The percent change from baseline in BMD of the lumbar spine, total hip, and femoral neck in this study was independent of BP use. However, no requirement of a wash out period for patients with previous BP use is one of the limitations. The long-term residual effect of BP is likely to prevent bone resorption and, hence, preclude a BMD decrease. On the other hand, BP use has a blunting effect on the BMD increases when patients are transitioned to other therapies such as denosumab.
One strength of this PMS study is that it is the largest real-world study in Korea published to date that demonstrated the safety and effectiveness of denosumab in patients with osteoporosis. The study enrolled patients with male osteoporosis and those who developed osteoporosis following ADT and AIT, thereby establishing the safety and effectiveness of denosumab in indications other than postmenopausal osteoporosis, which was investigated in an RCT. However, this study has some limitations. Since the primary endpoint of this study was safety, the investigators used their discretion to collect data on treatment effectiveness. Thus, the baseline and postbaseline BMD were not evaluated in all patients; therefore, many patients were excluded in the effectiveness analysis set. Patients with glucocorticoid-induced osteoporosis were not enrolled as denosumab was not approved for this indication in Korea at the time of this study and, therefore, could not be investigated. Furthermore, fracture data were captured as a safety endpoint; therefore, the association between increase in BMD and reduction in the risk of fractures could not be determined. In terms of effectiveness analysis, one of the limitations of this study is that different types of DXA scan equipment were used in each center. Lack of cross-calibration procedures for DXA scanners at different facilities reduced sensitivity to detect significant change when comparing BMD among different centers. It is also possible that patients with secondary osteoporosis were not excluded. There was also a lack of data on bone turnover markers. Future studies should be focused on addressing these gaps as well as studying the effects of denosumab on treatment adherence and quality of life of patients with osteoporosis.

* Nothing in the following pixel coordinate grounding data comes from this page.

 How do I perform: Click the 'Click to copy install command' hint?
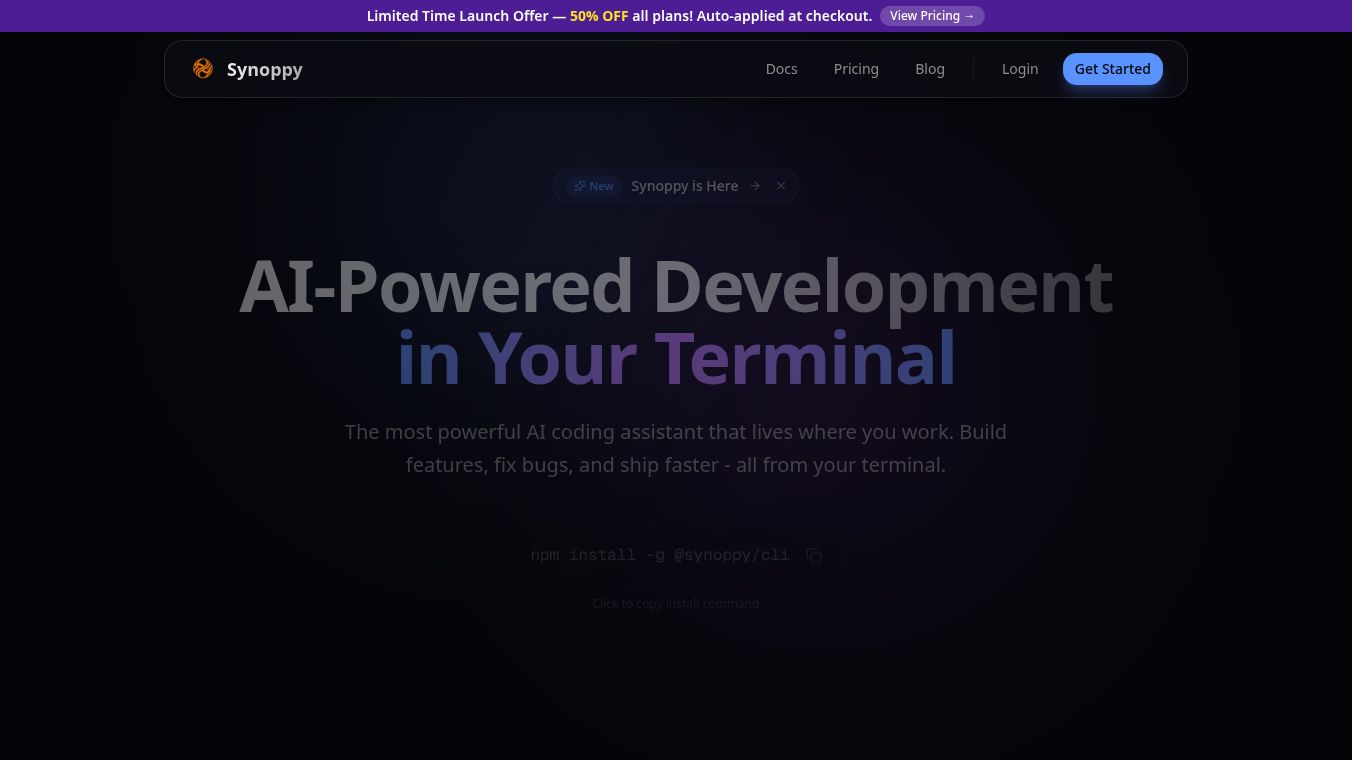[x=676, y=603]
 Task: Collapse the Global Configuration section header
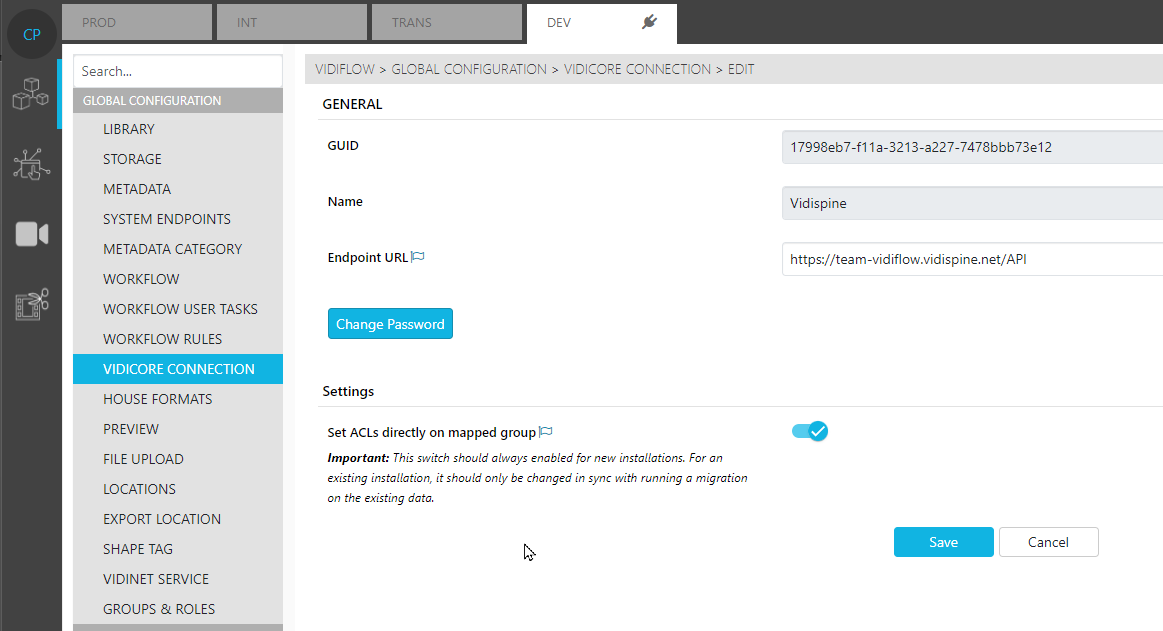point(178,101)
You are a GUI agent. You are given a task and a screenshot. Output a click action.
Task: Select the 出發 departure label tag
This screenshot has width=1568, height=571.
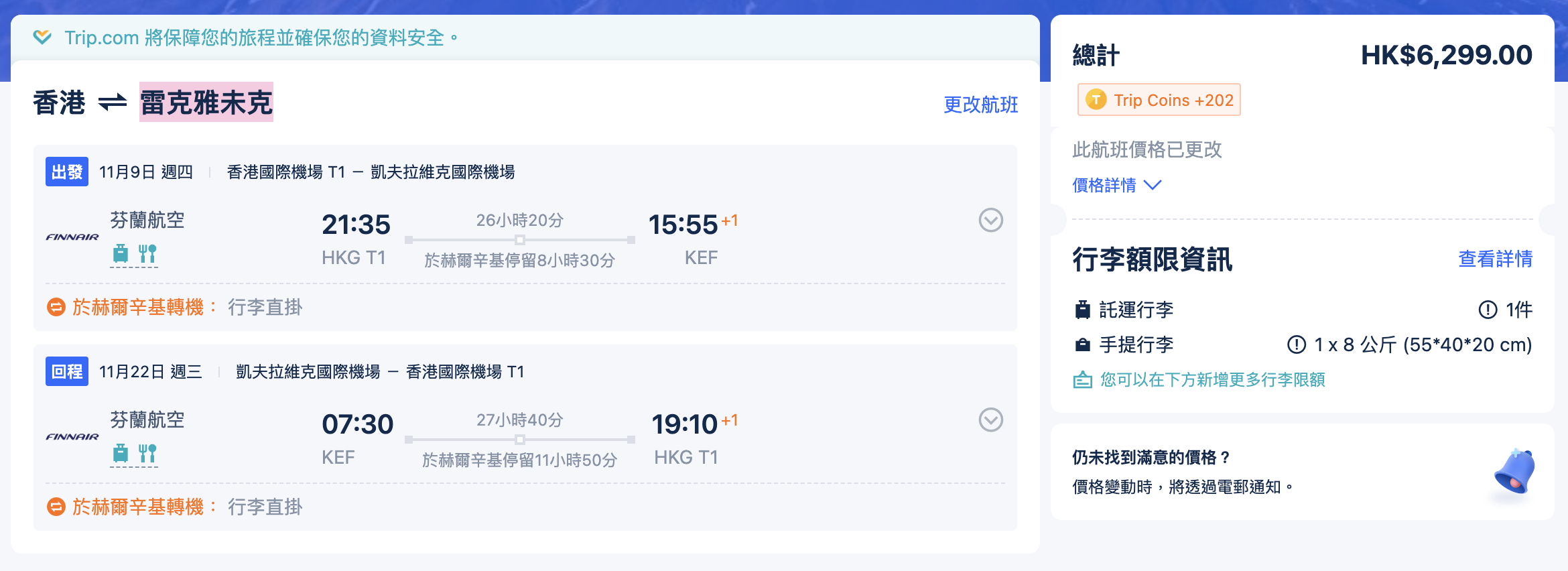pyautogui.click(x=67, y=172)
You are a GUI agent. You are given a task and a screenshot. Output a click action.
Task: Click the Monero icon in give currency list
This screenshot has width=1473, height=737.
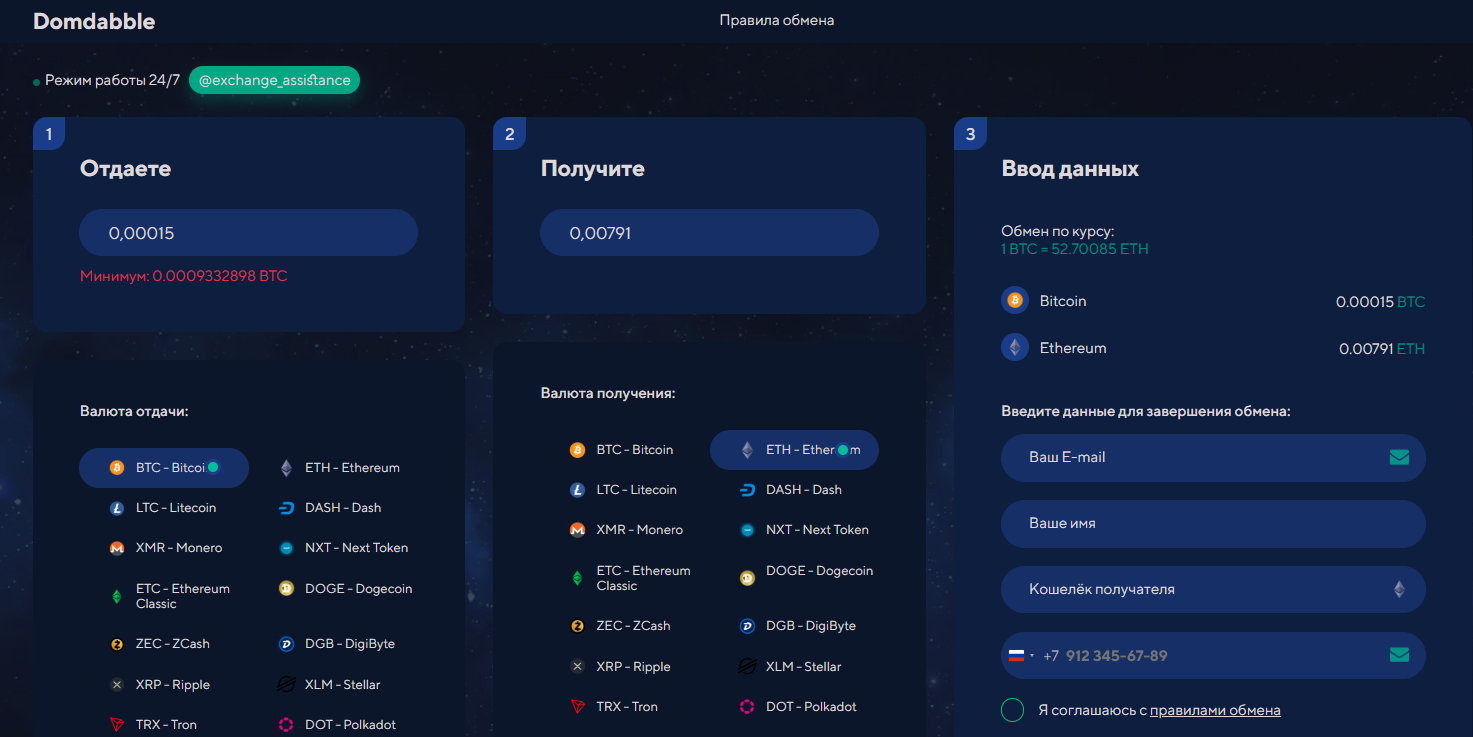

In conclusion, the safety and effectiveness of denosumab in Korean patients in this PMS study were similar to those in the Korean RCT and other real-world studies, with no new safety findings. Approximately 60.0% of AEs were mild, approximately 70.0% of AEs had resolved, and events of ONJ and AFF were not reported in this study. An improvement from baseline in BMD of the lumbar spine, total hip, and femoral neck was observed and was independent of prior BP use. Denosumab was well tolerated and showed a persistent increase in percent change in BMD in Korean patients with osteoporosis.